Aromatic-aromatic interactions showed high number in SARS-CoV-2 than SARS (Table 3). Not only number, but some of the residues are participated in aromatic-aromatic interactions are forming a very long network, which has never been reported in any viral proteins. SARS-CoV-2 has 3 isolated and 2 network aromatic-aromatic interactions whereas SARS has only 9 isolated aromatic–aromatic interactions.

Table 3 Isolated and network (bold and italic) aromatic–aromatic interactions of SARS-CoV-2 (5R80) and SARS (2H2Z)

The number of phosphorylation sites (Fig. 4C, D) in SARS-CoV-2 is 54, whereas the number of phosphorylation sites in SARS is 45. That means SARS-CoV-2 has higher number of phosphorylation sites than SARS. The high numbers of phosphorylation sites in SARS-CoV-2 increase the strength of protein–protein interactions and helps in stability [74].

Favorable point mutations of SARS-CoV-2

Result of MSA of both structures showed some point mutations in SARS-CoV-2. So, their effect on protein stability has been analyzed.

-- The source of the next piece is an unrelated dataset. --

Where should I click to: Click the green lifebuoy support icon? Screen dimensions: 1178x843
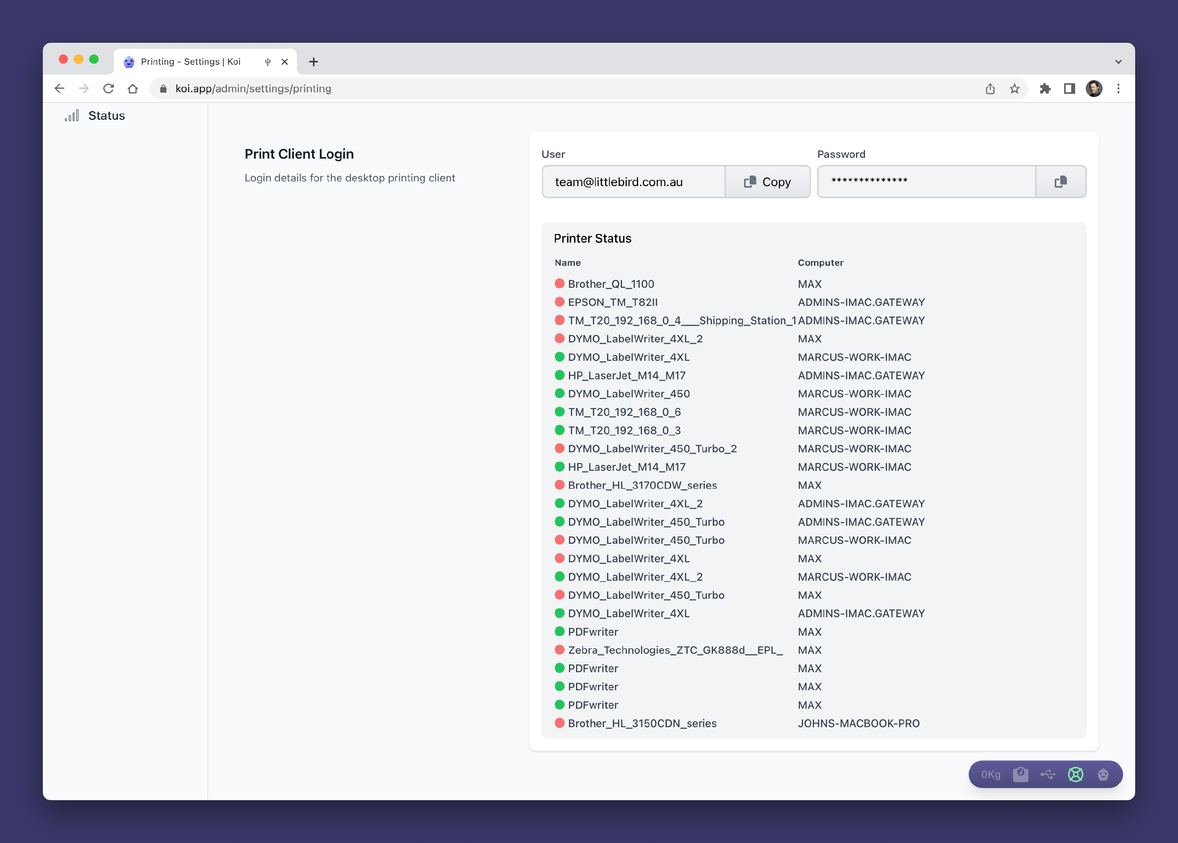[x=1075, y=774]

Total 11 mutations have been identified, among which 8 are favorable and 3 are unfavorable in SARS-CoV-2 (Table 4). Residue number 35, which was threonine of SARS substituted by valine in SARS-CoV-2 after mutation, contributes highest energy, i.e., − 2.24 kcal/mol. Residue S63N mutation contributed 2nd highest energy to SARS-CoV-2, i.e., − 1.16 kcal/mol. However, mutation on A46S, K180N and I286L showed destabilization in SARS-CoV-2 protein stability. 6 polar and 5 non-polar amino acids of SARS were mutated to 5 polar and 6 non-polar amino acids in SARS-CoV-2. The point mutations predicted in SARS-CoV-2 contributed about the total energy level of − 7.46 kcal/mol, which is the main driving force in more stability as compared to SARS.

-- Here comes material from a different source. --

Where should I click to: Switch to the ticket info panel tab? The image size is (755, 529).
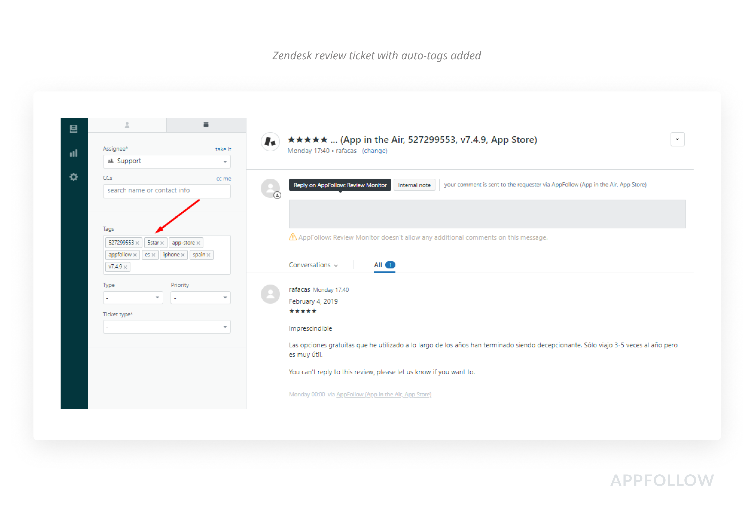click(206, 125)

Table 4 Effect of amino acid mutations in SARS-CoV-2 with their contributing energies

Conclusion

The acidic and basic residues are playing the significant role in evolution. The presence of charged residues in the helix region contributed increasing in protein stability. Increasing hydrophilicity helps SARS-CoV-2 to spread easily through air droplets. Disorder forming residues increase SARS-CoV-2 pathogenicity. High bulkiness of SARS-CoV-2 make them heat tolerate. The long network aromatic-aromatic interactions are the added advantage in protein stability. It is the first report of the presence of cyclic salt bridge and long network aromatic-aromatic interaction in viral protein. Increasing of metal ion binding sites and phosphorylation sites are also playing a crucial role in SARS-CoV-2 protein stability. The point mutations showed, how SARS-CoV-2 engendered itself to gain more stability. It is also a clue to stop SARS-CoV-2 infection severity by deleting those favorable mutant amino acid residues. Protein engineering helps us in this process. The findings of the present investigation contributed many more things, which are essential in drug and vaccine development against SARS-CoV-2.